Almereyda: It’s not really a scary movie and it wasn’t really designed to be. It’s certainly atmospheric but the emotion of it, when I saw it again recently, had to do with both the comic aspects of being in love and the miserable aspects. It’s kind of a side-winding answer, but that’s partly what it’s about. It’s about family ties, obviously. I think I made or wrote enough scripts about tangled families that I began to sort of get over it. But we all come from these families.
David Lynch in the movie “Nadja.”
(Arbelos Films)
Did David Lynch‘s presence impact the tone at all? Do you feel the movie became in any way Lynchian?
Almereyda: Well, David’s impact on me and my whole generation of filmmaking and the generation behind us is vast. And I wouldn’t want to pretend it’s not, but direct influence is kind of minimal. It might be more fair to say that David’s art school background rhymes with mine. And that we had similar influences. People don’t really talk about how much David did or didn’t know about Maya Deren and Cocteau, but it’s kind of hard to miss. And there was just a certain sensibility and attitude. I felt close to David’s Midwestern-ness, and you combine that with some fondness for and knowledge of French culture, including surrealism, and you’re halfway to David Lynch without specifically thinking about it.
I really haven’t addressed this question much, but when he died, I ended up writing a fair bit of my memories and it’s moving to me how much impact he had when he died. There was such a wave of mourning and celebration, too, that it felt more phenomenal than he could have anticipated. It was clear how famous he was — how recognizable he was — within the time I knew him. But the love of David Lynch is really moving to me and it’s still something we’re swimming in, I hope, in a dark time.
For all the difficulties of being an independent filmmaker, what keeps you doing it?
Almereyda: I’m stumped. I was just going through my head and I know you just interviewed Ethan Hawke and he’s a true comrade that I’ve been lucky to work with a few times. And he was in the interview with Rick Linklater when we did our “At Sundance” movie. They had “Before Sunrise” at the festival and Rick started by quoting Truffaut, talking about the future of film is the personal film.

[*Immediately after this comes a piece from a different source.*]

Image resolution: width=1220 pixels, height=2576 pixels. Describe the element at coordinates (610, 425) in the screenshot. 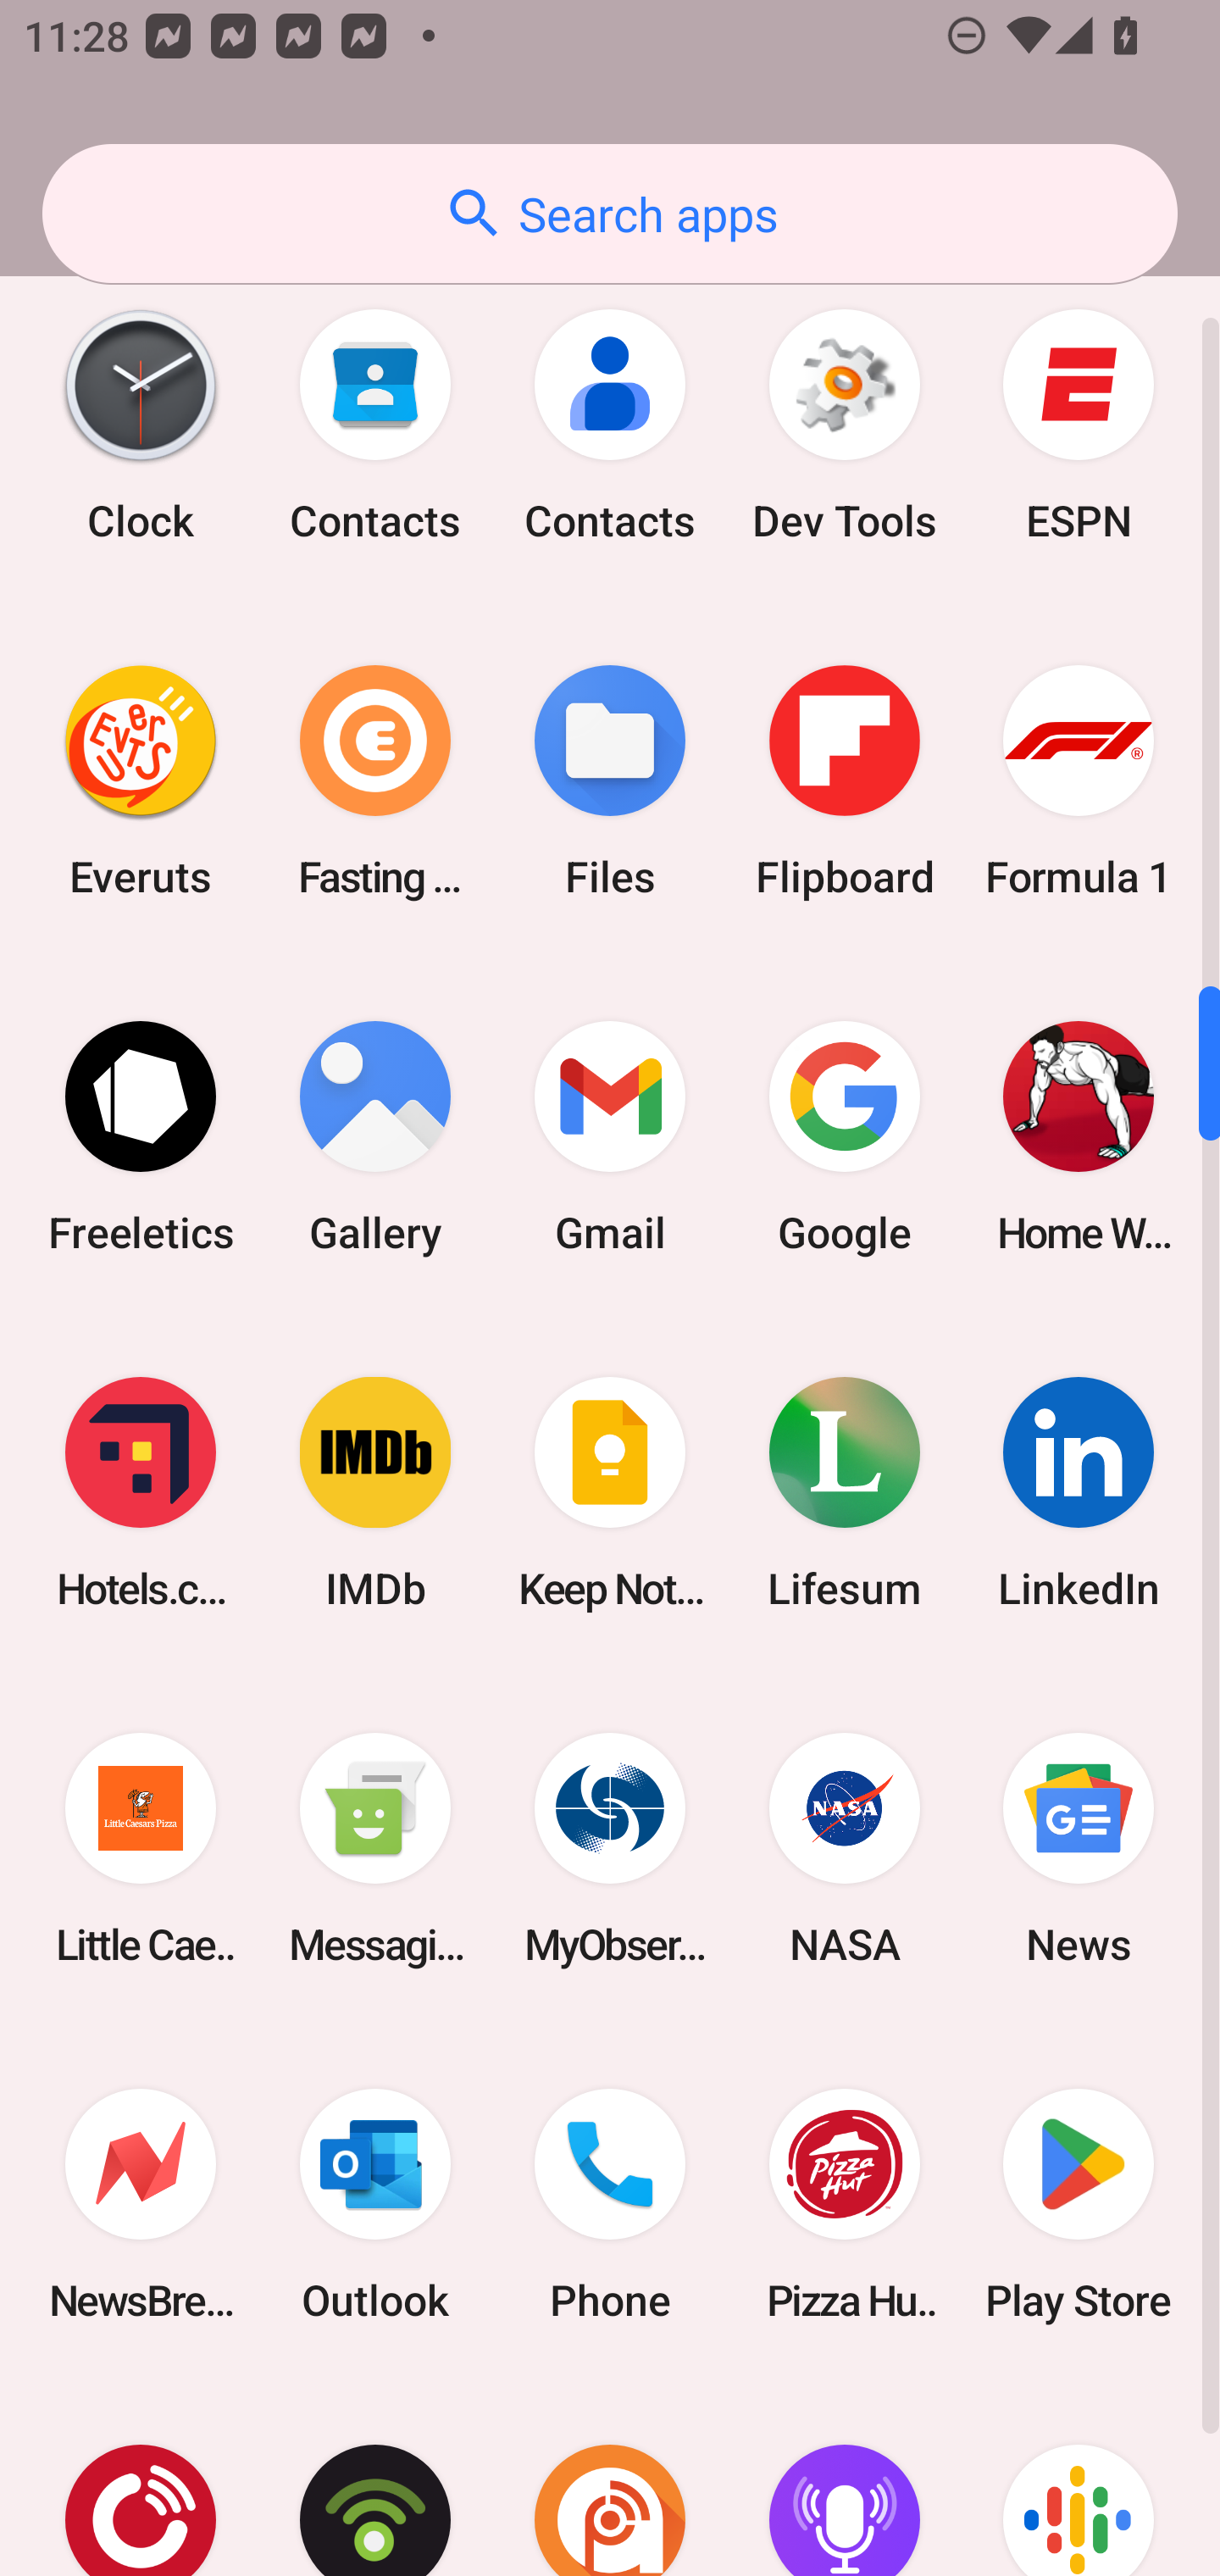

I see `Contacts` at that location.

Even if it’s a fantasy, even if it’s a vampire movie, you’re still relating to your experience and your sense of an emotional reality. So that feels like a candle that doesn’t go out for me. And despite all the derailments and dead ends, I don’t question continuing. It just feels like a natural path, even if it’s winding and difficult.
In other news
Timothée Chalamet, tributee
Timothee Chalamet in the movie “Marty Supreme.”
(A24)
I will leave the ins and outs of this year’s awards campaigns to my trusted colleague Glenn Whipp at The Envelope, but one event jumped out as worth noting: Announced this week and immediately selling out is an eight-film American Cinematheque retrospective of Timothée Chalamet‘s movies, with the actor in person for all screenings.
Chalamet is currently an Oscar nominee as both actor and producer for “Marty Supreme.” And he has an impressive roster of collaborators who will be appearing with him to show their support, including Edward Norton with “A Complete Unknown,” Denis Villenueve with “Dune” and “Dune: Part Two,” Christopher Nolan with “Interstellar” and Elle Fanning with “Beautiful Boy.”
If there were some murmurs last year that Chalamet didn’t do enough conventional campaigning to win for his turn as Bob Dylan in “A Complete Unknown,” this year he seems to be pulling out all the stops.